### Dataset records
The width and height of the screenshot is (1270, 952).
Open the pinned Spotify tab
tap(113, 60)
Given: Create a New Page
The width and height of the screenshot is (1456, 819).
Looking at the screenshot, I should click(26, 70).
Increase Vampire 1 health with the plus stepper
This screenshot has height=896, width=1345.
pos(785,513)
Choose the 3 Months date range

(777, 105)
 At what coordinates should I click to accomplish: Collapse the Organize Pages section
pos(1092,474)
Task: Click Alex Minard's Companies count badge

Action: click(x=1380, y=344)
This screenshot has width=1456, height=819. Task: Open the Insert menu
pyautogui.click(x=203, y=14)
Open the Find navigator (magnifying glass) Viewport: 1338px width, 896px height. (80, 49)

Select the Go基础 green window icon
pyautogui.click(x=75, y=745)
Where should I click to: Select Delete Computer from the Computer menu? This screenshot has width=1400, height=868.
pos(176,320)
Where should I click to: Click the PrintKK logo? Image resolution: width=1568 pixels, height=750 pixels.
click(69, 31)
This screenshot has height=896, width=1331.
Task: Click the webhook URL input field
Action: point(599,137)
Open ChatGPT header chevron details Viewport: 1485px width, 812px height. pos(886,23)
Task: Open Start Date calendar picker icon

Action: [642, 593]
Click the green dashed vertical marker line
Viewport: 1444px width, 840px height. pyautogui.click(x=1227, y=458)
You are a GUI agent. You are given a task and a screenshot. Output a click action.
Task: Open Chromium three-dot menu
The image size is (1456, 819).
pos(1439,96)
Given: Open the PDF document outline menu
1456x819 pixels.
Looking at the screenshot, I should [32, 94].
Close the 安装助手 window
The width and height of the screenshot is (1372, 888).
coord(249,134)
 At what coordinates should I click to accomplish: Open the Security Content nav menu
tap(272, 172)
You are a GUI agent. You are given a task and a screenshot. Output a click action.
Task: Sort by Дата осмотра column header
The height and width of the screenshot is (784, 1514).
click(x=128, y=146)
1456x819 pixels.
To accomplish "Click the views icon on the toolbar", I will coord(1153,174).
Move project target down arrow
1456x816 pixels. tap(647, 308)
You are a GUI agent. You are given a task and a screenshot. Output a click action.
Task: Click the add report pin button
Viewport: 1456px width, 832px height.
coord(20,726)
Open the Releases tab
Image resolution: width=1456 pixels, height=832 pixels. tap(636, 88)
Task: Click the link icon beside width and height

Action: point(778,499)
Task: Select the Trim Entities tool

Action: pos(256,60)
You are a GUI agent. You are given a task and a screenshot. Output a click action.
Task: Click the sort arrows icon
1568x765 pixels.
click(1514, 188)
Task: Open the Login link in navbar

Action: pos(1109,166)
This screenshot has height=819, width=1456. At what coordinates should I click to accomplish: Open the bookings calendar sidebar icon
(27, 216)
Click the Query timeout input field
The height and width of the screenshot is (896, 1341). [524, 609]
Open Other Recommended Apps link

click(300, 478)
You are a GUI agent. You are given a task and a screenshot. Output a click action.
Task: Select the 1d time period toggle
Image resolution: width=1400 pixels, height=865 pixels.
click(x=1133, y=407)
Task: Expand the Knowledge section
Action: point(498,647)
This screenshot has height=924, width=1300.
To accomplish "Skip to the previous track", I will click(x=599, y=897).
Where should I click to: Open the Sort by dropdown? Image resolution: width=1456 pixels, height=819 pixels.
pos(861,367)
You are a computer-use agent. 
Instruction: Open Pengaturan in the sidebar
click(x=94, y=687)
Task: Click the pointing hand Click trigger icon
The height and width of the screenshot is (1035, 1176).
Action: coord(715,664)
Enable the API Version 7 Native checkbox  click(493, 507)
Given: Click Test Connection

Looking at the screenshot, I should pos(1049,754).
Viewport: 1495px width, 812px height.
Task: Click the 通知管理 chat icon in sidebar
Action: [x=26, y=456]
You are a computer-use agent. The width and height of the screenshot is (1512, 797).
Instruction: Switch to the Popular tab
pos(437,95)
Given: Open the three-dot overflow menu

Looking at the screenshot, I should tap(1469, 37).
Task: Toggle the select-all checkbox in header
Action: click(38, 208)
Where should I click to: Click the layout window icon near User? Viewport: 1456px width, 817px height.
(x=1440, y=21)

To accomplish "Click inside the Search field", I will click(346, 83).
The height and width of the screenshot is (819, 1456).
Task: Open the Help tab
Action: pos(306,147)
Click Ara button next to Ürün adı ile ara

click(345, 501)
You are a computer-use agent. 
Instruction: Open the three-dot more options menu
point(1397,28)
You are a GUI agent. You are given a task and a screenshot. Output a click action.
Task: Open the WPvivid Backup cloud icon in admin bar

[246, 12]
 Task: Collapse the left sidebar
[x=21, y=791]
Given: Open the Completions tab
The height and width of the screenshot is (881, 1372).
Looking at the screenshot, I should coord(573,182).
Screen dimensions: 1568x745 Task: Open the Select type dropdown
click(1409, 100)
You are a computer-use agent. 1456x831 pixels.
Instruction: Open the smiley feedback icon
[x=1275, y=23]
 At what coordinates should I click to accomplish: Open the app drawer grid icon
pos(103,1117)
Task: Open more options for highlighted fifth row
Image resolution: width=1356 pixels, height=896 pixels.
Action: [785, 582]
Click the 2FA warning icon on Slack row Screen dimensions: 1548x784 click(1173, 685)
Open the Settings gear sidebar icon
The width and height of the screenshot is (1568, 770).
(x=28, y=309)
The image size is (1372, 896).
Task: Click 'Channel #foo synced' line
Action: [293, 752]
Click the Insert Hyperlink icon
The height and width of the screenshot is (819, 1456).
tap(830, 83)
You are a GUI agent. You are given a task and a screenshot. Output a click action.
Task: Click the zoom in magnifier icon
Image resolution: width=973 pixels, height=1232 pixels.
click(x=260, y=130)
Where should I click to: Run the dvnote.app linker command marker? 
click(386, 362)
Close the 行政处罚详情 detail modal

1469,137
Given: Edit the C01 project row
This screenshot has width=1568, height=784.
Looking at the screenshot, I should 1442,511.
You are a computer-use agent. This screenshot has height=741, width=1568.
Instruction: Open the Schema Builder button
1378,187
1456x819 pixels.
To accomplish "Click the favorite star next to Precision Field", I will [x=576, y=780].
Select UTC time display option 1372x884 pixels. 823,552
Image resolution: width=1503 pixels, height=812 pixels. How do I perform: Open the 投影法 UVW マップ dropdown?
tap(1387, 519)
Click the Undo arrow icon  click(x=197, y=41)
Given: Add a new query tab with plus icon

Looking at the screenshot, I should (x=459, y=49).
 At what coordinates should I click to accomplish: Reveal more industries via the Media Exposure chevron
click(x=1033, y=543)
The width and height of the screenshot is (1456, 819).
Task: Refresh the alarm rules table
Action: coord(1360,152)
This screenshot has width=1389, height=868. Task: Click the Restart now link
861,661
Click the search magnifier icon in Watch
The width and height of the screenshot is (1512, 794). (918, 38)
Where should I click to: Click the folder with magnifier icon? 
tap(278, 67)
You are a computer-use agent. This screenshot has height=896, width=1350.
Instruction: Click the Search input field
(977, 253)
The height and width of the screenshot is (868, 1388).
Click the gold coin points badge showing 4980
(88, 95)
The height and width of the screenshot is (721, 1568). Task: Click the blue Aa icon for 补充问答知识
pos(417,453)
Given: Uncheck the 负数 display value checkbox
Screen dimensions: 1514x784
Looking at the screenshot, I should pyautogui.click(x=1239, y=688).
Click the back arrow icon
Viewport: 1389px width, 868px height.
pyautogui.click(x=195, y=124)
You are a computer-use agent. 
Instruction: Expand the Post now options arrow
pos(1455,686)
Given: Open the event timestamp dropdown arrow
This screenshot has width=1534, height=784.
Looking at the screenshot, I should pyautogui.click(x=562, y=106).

### What to work on
Only the lines from the first line of the records through the line containing "Open the Find" should be repeated, exactly as they appear.

### Problem solution
The width and height of the screenshot is (1270, 952).
Open the pinned Spotify tab
tap(113, 60)
Given: Create a New Page
The width and height of the screenshot is (1456, 819).
Looking at the screenshot, I should click(26, 70).
Increase Vampire 1 health with the plus stepper
This screenshot has height=896, width=1345.
pos(785,513)
Choose the 3 Months date range

(777, 105)
 At what coordinates should I click to accomplish: Collapse the Organize Pages section
pos(1092,474)
Task: Click Alex Minard's Companies count badge

Action: click(x=1380, y=344)
This screenshot has width=1456, height=819. Task: Open the Insert menu
pyautogui.click(x=203, y=14)
Open the Find navigator (magnifying glass) Viewport: 1338px width, 896px height. (80, 49)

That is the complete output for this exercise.